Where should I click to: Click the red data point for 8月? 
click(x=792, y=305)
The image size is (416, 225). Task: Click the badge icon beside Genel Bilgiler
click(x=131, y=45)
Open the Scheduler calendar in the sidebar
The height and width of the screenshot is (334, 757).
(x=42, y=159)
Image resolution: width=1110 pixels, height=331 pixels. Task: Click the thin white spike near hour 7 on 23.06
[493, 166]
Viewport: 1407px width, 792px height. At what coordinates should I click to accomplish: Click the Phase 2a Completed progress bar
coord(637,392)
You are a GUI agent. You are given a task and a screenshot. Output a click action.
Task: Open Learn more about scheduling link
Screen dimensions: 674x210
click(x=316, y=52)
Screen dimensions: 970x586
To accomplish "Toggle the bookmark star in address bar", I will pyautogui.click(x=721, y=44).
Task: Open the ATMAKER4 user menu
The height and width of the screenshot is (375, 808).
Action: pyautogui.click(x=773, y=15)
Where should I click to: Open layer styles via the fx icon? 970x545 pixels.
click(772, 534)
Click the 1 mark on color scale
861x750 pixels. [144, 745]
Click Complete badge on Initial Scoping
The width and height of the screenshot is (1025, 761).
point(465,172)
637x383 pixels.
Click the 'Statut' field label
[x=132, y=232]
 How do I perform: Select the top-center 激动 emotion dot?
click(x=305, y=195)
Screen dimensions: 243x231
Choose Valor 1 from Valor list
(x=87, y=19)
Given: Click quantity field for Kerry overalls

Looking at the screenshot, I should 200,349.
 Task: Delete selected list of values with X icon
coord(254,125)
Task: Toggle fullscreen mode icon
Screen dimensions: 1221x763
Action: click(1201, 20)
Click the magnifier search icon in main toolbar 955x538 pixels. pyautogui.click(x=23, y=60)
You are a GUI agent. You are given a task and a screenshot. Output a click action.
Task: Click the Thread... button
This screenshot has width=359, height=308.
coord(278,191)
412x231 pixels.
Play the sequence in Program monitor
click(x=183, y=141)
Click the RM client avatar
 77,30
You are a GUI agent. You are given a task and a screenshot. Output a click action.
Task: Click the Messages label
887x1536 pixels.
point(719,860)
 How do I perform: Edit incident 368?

______

* [WHAT NEEDS TO BE DONE]
Extract the full listing above without altering anything.

* [REPLY]
Where should I click to: Click the red data point for 8月? 
click(x=792, y=305)
The image size is (416, 225). Task: Click the badge icon beside Genel Bilgiler
click(x=131, y=45)
Open the Scheduler calendar in the sidebar
The height and width of the screenshot is (334, 757).
(x=42, y=159)
Image resolution: width=1110 pixels, height=331 pixels. Task: Click the thin white spike near hour 7 on 23.06
[493, 166]
Viewport: 1407px width, 792px height. At what coordinates should I click to accomplish: Click the Phase 2a Completed progress bar
coord(637,392)
You are a GUI agent. You are given a task and a screenshot. Output a click action.
Task: Open Learn more about scheduling link
Screen dimensions: 674x210
click(x=316, y=52)
Screen dimensions: 970x586
To accomplish "Toggle the bookmark star in address bar", I will pyautogui.click(x=721, y=44).
Task: Open the ATMAKER4 user menu
The height and width of the screenshot is (375, 808).
Action: pyautogui.click(x=773, y=15)
Where should I click to: Open layer styles via the fx icon? 970x545 pixels.
click(772, 534)
Click the 1 mark on color scale
861x750 pixels. [144, 745]
Click Complete badge on Initial Scoping
The width and height of the screenshot is (1025, 761).
point(465,172)
637x383 pixels.
Click the 'Statut' field label
[x=132, y=232]
 How do I perform: Select the top-center 激动 emotion dot?
click(x=305, y=195)
Screen dimensions: 243x231
Choose Valor 1 from Valor list
(x=87, y=19)
Given: Click quantity field for Kerry overalls

Looking at the screenshot, I should 200,349.
 Task: Delete selected list of values with X icon
coord(254,125)
Task: Toggle fullscreen mode icon
Screen dimensions: 1221x763
Action: click(1201, 20)
Click the magnifier search icon in main toolbar 955x538 pixels. pyautogui.click(x=23, y=60)
You are a GUI agent. You are given a task and a screenshot. Output a click action.
Task: Click the Thread... button
This screenshot has width=359, height=308.
coord(278,191)
412x231 pixels.
Play the sequence in Program monitor
click(x=183, y=141)
Click the RM client avatar
 77,30
You are a GUI agent. You are given a task and a screenshot. Output a click action.
Task: Click the Messages label
887x1536 pixels.
point(719,860)
 How do I perform: Edit incident 368?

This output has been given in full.